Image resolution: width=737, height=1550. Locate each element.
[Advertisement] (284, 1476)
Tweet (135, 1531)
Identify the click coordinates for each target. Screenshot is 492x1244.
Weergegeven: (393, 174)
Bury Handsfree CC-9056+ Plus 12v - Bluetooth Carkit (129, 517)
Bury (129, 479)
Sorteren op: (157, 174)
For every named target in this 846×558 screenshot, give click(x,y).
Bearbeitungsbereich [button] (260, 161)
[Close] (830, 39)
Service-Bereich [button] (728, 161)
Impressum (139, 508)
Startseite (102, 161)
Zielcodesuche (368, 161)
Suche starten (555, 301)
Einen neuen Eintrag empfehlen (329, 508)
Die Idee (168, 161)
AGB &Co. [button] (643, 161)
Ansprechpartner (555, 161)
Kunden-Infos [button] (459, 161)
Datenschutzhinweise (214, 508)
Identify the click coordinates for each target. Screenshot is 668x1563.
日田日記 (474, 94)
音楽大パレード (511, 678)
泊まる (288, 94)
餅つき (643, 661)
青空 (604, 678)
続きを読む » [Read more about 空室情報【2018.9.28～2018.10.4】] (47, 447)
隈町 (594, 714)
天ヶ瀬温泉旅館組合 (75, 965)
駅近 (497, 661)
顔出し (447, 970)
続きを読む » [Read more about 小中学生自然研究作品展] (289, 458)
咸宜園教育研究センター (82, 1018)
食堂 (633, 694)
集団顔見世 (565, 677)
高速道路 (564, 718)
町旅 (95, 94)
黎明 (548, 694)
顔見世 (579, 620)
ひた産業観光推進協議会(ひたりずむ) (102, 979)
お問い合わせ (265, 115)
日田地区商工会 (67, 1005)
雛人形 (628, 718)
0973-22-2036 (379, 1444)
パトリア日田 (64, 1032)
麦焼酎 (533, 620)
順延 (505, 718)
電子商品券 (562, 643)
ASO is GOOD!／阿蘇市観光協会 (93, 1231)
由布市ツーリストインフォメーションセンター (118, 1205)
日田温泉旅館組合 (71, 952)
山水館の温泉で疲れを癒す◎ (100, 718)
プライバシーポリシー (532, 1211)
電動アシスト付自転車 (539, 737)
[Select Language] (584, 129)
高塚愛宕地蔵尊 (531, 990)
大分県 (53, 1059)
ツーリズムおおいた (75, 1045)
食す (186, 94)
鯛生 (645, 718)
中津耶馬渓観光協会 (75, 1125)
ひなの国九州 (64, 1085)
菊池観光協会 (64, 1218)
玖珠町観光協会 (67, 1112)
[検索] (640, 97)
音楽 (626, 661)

■ ■ ■ ■

* _SET EXERCISE_
Rewrite as a numbered list the lines starting at the one containing "大分県 (53, 1059)" and ending at the final line above, omitting any blank lines.

* _SOLUTION_
1. 大分県 (53, 1059)
2. ツーリズムおおいた (75, 1045)
3. 食す (186, 94)
4. 鯛生 (645, 718)
5. 中津耶馬渓観光協会 (75, 1125)
6. ひなの国九州 (64, 1085)
7. 菊池観光協会 (64, 1218)
8. 玖珠町観光協会 (67, 1112)
9. [検索] (640, 97)
10. 音楽 (626, 661)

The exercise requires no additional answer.